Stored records
Content starts

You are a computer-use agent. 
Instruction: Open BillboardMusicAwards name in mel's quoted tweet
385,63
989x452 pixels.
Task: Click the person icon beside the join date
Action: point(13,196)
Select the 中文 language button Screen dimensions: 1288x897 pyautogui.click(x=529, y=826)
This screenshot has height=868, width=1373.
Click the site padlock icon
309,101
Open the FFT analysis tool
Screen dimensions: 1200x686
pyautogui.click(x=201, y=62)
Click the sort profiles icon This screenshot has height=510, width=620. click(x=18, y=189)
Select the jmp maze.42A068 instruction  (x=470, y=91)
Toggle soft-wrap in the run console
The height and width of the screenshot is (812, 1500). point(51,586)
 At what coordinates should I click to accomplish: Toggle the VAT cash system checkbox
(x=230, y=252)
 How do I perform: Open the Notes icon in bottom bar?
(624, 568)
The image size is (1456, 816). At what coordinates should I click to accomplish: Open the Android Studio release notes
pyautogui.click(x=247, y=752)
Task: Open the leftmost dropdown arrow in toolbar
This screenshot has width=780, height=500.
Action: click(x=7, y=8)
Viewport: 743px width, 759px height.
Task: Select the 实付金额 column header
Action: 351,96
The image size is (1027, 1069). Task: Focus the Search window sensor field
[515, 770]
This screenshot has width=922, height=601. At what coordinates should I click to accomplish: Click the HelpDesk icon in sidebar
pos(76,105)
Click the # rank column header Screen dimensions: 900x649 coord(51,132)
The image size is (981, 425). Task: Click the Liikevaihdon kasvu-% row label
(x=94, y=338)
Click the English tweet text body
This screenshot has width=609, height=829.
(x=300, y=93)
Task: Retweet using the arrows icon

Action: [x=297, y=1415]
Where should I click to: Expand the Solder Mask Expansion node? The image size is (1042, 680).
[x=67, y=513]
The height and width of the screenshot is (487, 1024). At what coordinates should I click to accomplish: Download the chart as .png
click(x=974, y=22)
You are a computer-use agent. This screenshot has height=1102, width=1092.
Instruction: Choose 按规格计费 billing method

Content ends

WORK TO COMPLETE
Retype the entries exactly, please. Leave no line out.

RESPONSE AREA
You are a computer-use agent. 
Instruction: Open BillboardMusicAwards name in mel's quoted tweet
385,63
989x452 pixels.
Task: Click the person icon beside the join date
Action: point(13,196)
Select the 中文 language button Screen dimensions: 1288x897 pyautogui.click(x=529, y=826)
This screenshot has height=868, width=1373.
Click the site padlock icon
309,101
Open the FFT analysis tool
Screen dimensions: 1200x686
pyautogui.click(x=201, y=62)
Click the sort profiles icon This screenshot has height=510, width=620. click(x=18, y=189)
Select the jmp maze.42A068 instruction  (x=470, y=91)
Toggle soft-wrap in the run console
The height and width of the screenshot is (812, 1500). point(51,586)
 At what coordinates should I click to accomplish: Toggle the VAT cash system checkbox
(x=230, y=252)
 How do I perform: Open the Notes icon in bottom bar?
(624, 568)
The image size is (1456, 816). At what coordinates should I click to accomplish: Open the Android Studio release notes
pyautogui.click(x=247, y=752)
Task: Open the leftmost dropdown arrow in toolbar
This screenshot has width=780, height=500.
Action: click(x=7, y=8)
Viewport: 743px width, 759px height.
Task: Select the 实付金额 column header
Action: 351,96
The image size is (1027, 1069). Task: Focus the Search window sensor field
[515, 770]
This screenshot has width=922, height=601. At what coordinates should I click to accomplish: Click the HelpDesk icon in sidebar
pos(76,105)
Click the # rank column header Screen dimensions: 900x649 coord(51,132)
The image size is (981, 425). Task: Click the Liikevaihdon kasvu-% row label
(x=94, y=338)
Click the English tweet text body
This screenshot has width=609, height=829.
(x=300, y=93)
Task: Retweet using the arrows icon

Action: [x=297, y=1415]
Where should I click to: Expand the Solder Mask Expansion node? The image size is (1042, 680).
[x=67, y=513]
The height and width of the screenshot is (487, 1024). At what coordinates should I click to accomplish: Download the chart as .png
click(x=974, y=22)
You are a computer-use agent. This screenshot has height=1102, width=1092.
Instruction: Choose 按规格计费 billing method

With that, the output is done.